Demolición
Ignoro si La Pagoda de Fisac reunía los méritos para ser un edificio protegido. Reconozco mi incultura para valorar si cumplía las condiciones técnicas de singularidad o los méritos artísticos exigibles para beneficiarse del amparo que la Administración otorga a los inmuebles que pretenden hacer perdurar en el tiempo. No poseo los conocimientos para pontificar sobre el particular y no lo haré, pero sí creo tener el derecho a proclamar, al igual que estoy seguro lo harían muchos cientos de miles de madrileños ignorantes como yo, que lamento profundamente lo que la piqueta está haciendo con ese edificio. Y no lo siento porque se pierdan los magníficos petos de hormigón alabeados con que fue construido, ni las bandejas afiladas de sus forjados que los expertos admiraron en su estructura. No, yo lo siento porque me parecía un edificio bonito, elegante y, desde luego, original.Y lo siento también porque estaba catalogado en mi cerebro como un emblema de las pretensiones de modernidad y desarrollo económico que en los años sesenta representaba para Madrid aquella zona de acceso al aeropuerto en que fue levantado. Sé además que no era un inmueble del montón, una construcción que pasara inadvertida. A cualquiera que pasara por allí o saliera o entrara por la carretera de Barcelona se le iba la vista hacia esa estructura aparentemente más propia de la ciudad de Kioto que de un paraje urbano de la meseta castellana. Los expertos, los que saben mucho de urbanismo y arquitectura, y por eso mandan en los estamentos burocráticos de la Administración que se encargan de ello, no tuvieron en cuenta nada de eso. Tal vez los enormes conocimientos técnicos que atesoran les hayan impedido apreciar otras sensibilidades.

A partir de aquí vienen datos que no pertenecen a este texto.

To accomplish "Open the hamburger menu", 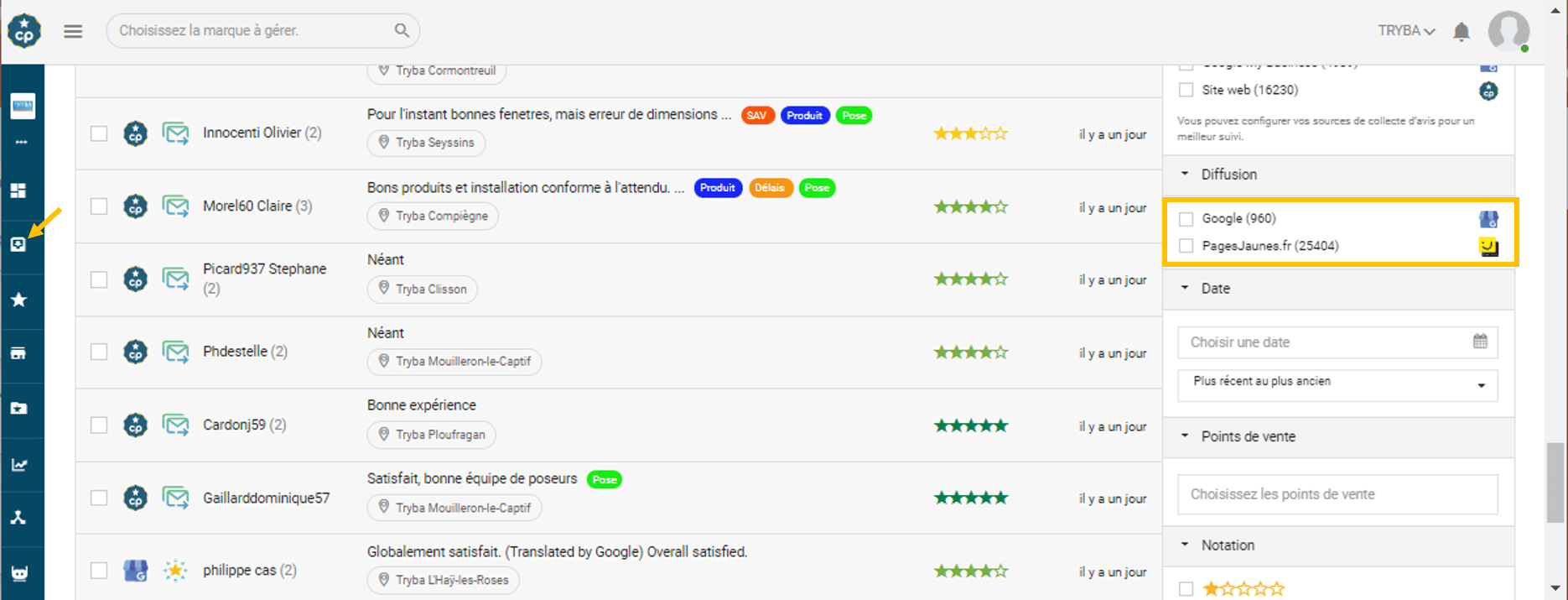I will click(x=73, y=31).
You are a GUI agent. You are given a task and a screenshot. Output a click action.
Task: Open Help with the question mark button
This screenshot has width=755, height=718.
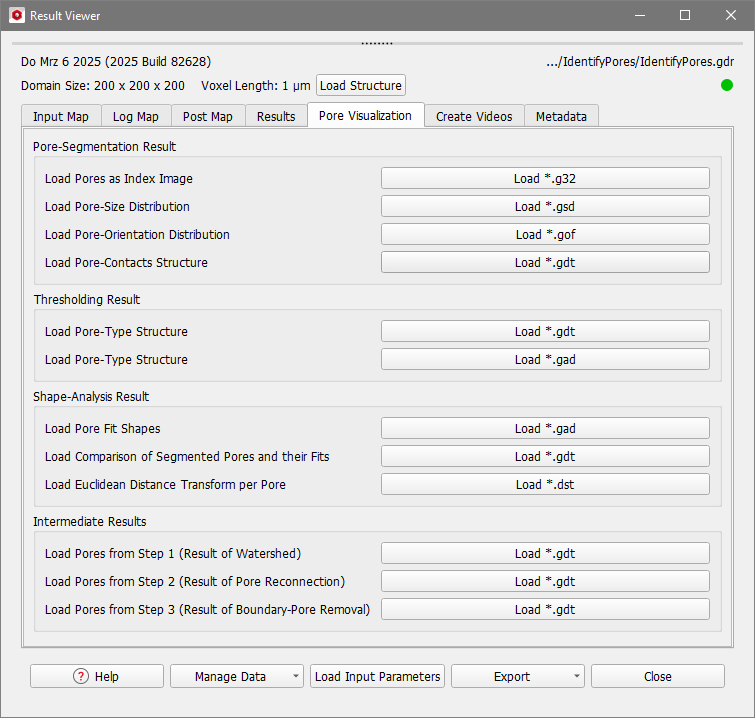pos(96,676)
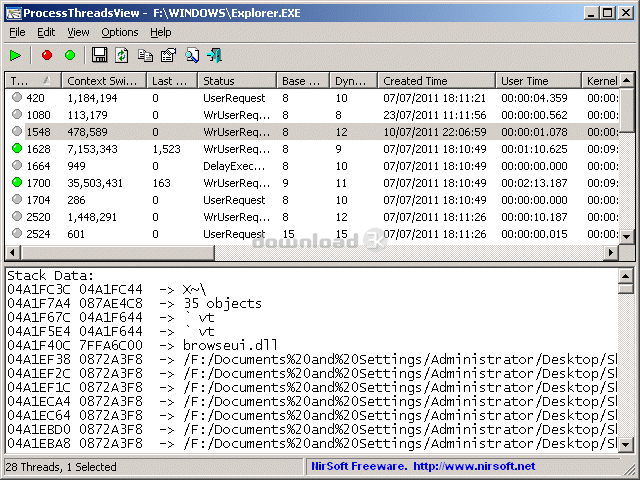
Task: Click the Exit door toolbar icon
Action: click(214, 55)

Quiero pensar que fue así, y no que pueda haber en su determinación inquinas profesionales, ni un interés partidista por denigrar la labor de Miguel Fisac, ni mucho menos la maquiavélica persecución del Opus Dei que denuncia el propio autor por haber abandonado la Obra de la que fue socio fundador.
Todo será probablemente bastante más sencillo y, por tanto, inquietante por lo que supone que la maquinaria oficial haya consentido la demolición de un edificio tan especial sin que ni siquiera chirriaran sus engranajes. Aunque el Ayuntamiento trataba ayer de parar el golpe hablando de la posible reconstrucción en otro lugar, al principio se limitó a lamentar la demolición argumentando que, al no estar catalogado el edificio, no tiene respaldo legal para impedirlo. Una afirmación que contrasta con la que hace diez años manifestó su antecesor Juan Barranco con respecto al palacio de Lorite cuando aseguró que para derribarlo tendrían antes que pasar sobre su cadáver. Y no lo derribaron, y probablemente aquello también fue un error porque, así como para la mayoría de los ciudadanos resulta fácil recordar cómo era y dónde estaba La Pagoda de Fisac, muy pocos, por no decir casi nadie, sabrían decir cuál es el palacio de Lorite. Ese edificio que lleva el nombre de su autor fue adosado al del Banco de España el año 1920. José de Lorite era un arquitecto municipal al que una entidad bancaria de la época encargó una construcción que permitiera combinar la instalación de oficinas con pisos de lujo. No es, por tanto, tal palacio sino un inmueble de uso mixto que, aunque de noble y correcta factura, no tiene mayores encantos arquitectónicos. Esto desde una visión aislada, porque si lo contemplamos como elemento añadido al Banco de España, cualquiera puede ver que es un pegote. Ahora, y después de un largo litigio urbanístico en el que el Ayuntamiento, en contra del criterio de la Comunidad de Madrid, se oponía a la descatalogación solicitada por la institución financiera, hay un acuerdo para derribar dicho edificio y acabar de forma armónica la manzana del Banco de España. Aunque haya habido que esperar 10 largos años, es una solución razonable para cualquiera, sea experto o profano, solución que no supieron o no se molestaron en buscar quienes sentenciaron a muerte La Pagoda de Fisac. Los eruditos del urbanismo olvidan a veces que los edificios se construyen para las personas en general, no sólo para ellos, y que, por tanto, en los criterios de protección ha de contar lo que significan para la gente. Es de sentido común.